Der Notarzt in Vreden ist zwar noch eingeplant, doch das kann sich schnell ändern

hzAntrag auf Kreisebene

Im Rettungsdienstbedarfsplan steht ganz deutlich drin, dass Vreden Notarztstandort ist. Wir haben uns erklären lassen, warum das den Abzug des Notarztes trotzdem wohl nicht verhindern wird.

Vreden

, 04.11.2019, 20:00 Uhr / Lesedauer: 2 min

Einfach so lässt sich der Notarzt nicht aus Vreden abziehen, meint die SPD auf Kreisebene. Sie bezieht sich auf den aktuell gültigen Bedarfsplan für den Rettungsdienst im Kreis Borken.
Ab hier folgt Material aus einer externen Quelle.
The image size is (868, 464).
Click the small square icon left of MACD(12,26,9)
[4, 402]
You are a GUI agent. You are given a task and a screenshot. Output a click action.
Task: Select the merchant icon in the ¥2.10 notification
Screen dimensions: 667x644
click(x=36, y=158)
Darin heißt es über die Rettungswache in Vreden: „Die Notärztin/der Notarzt wird mit dem RTW am Krankenhaus abgeholt.“ Beim Punkt Notfallversorgung wird explizit der Notarzt am St.-Marien-Hospital aufgeführt. Außerdem ist Vreden auf der Karte mit einem blauen Punkt als Notarztstandort gekennzeichnet.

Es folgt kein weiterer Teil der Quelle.